Confession over, Marsh closed her eyes.
Jenette found herself staring down at Bronte's shrinktight cocoon. Somehow, she had moved over to it. The smell of immune venom was overwhelming. A few feet to the right, the incinerod had charred Mok's remains to ash.
"Who's going to carry the torch if not for Jenette Tesla?" Marsh asked, eyes still shut.
What should she do? What?
The fate of every human and domestic on New Ascension hinged on what Jenette chose. The options were horribly simple: compromise her principles and have a chance to find a solution to Scourge and Sacrament, or stand firm to those principles and die. This, she realized, must have
been how the whole travesty of Sacrament started, with her father making a series of pragmatic decisions to stay alive, convinced that he was making the high moral choice every step of the way.

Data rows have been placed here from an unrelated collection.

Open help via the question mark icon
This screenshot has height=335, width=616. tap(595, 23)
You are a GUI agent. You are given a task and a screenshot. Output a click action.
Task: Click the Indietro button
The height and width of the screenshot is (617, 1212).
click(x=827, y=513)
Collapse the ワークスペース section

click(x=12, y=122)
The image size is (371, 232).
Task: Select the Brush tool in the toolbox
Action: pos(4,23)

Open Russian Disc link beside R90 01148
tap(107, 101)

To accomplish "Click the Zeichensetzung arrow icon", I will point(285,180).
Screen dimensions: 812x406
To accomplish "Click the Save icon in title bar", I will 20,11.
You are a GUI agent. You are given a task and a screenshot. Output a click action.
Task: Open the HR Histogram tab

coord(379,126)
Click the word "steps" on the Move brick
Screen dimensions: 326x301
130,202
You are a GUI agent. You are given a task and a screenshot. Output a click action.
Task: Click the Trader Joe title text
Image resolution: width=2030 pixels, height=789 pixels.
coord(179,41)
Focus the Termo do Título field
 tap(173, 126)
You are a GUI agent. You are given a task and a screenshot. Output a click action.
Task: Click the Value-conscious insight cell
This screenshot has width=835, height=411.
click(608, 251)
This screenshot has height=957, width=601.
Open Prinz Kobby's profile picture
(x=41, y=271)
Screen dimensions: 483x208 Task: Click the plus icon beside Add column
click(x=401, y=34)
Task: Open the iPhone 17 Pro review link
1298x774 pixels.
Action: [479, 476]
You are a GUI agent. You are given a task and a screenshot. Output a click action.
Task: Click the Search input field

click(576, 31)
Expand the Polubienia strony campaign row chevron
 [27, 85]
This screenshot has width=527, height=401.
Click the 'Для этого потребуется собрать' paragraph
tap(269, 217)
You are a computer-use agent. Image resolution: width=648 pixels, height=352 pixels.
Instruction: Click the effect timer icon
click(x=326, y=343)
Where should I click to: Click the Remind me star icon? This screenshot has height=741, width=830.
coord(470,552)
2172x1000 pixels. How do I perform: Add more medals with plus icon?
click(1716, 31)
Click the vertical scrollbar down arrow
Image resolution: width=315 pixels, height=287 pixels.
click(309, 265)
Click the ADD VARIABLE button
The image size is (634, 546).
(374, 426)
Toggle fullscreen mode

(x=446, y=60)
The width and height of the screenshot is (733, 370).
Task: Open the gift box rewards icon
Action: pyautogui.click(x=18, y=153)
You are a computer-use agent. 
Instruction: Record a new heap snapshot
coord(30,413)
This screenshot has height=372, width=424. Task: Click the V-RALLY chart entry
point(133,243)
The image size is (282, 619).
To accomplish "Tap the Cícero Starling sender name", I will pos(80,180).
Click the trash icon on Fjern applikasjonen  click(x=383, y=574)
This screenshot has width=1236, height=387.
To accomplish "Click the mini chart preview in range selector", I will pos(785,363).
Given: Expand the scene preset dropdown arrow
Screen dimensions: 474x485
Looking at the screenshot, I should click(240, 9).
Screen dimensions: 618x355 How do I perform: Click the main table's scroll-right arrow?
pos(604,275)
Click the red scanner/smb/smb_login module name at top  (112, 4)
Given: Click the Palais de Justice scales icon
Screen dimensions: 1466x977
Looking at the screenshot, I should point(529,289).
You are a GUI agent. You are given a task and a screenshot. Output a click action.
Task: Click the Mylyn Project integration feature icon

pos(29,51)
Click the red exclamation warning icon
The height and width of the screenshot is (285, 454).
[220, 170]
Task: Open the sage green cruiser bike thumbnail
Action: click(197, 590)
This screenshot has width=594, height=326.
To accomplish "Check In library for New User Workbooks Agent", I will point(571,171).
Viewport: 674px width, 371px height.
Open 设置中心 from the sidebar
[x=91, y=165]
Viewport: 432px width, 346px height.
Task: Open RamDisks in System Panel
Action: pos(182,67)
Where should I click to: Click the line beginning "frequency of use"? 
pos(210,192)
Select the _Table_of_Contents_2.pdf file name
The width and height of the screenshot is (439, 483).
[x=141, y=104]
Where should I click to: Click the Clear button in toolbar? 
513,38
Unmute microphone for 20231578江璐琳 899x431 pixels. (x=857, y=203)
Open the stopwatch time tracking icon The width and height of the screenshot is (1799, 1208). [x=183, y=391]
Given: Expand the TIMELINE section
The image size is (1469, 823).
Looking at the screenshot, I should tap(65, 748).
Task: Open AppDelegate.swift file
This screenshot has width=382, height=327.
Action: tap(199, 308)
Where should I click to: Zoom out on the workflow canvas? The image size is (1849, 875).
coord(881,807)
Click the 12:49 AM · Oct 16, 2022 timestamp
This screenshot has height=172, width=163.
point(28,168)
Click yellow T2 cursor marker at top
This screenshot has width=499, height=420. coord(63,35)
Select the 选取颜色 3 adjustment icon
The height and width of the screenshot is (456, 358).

As Jenette agonized, the heavy lifter floated slowly closer, the heavy reactor skimming a few yards above the ground, then sinking as Arrou let the thrusters idle down. An uncomfortable flatulence sounded as the reactor compressed heaps of slime, forcing bubbles of trapped air through the grim goo. The lifter's robotic grappling arms disengaged and folded under the lifter's belly. Then the orbiter itself landed.
Jenette forced her hands off of the body bag.
Every fiber in her body protested, crying out with craving. Craving!
Jenette picked up the incinerod. Shook off the ash.
"There won't be a torch to carry if I give in," Jenette said, as much for herself as for Marsh and Bigelow.
Flip, flip, twist. She reset the burn cycle. Click.
Get up now. Steady. Don't look back.
The incinerod began its task yet again as Jenette turned and, stumbling, fled into the lurid landscape.
XXXIX
Pilot Academy transcript, 10.21.3530.
Subject: Lindal Karr, aged sixteen years.
Document status: CLASSIFIED.
(Vidun and Uttz march down a sterile looking corridor.)
Vidun: Why haven't you examined the surveillance recordings?
Dr. Uttz: I am no voyeur, sir. If you desire information, I suggest you examine them yourself.
Vidun: I suggest you attend to your duty, Doctor. Pilot candidates must procreate.
Dr. Uttz (annoyed): We are using all possible methods to breed candidate Karr. We have extracted every drop of semen that he's produced since becoming pubescent. We've artificially inseminated thousands of women. We've isolated DNA sequences, which we suspect code for fugue immunity, and spliced them into human zygotes. Nothing works. None of the resulting children exhibit fugue-immunity. Obviously, whatever makes Lindal Karr a Pilot is not reflected in his sperm cells.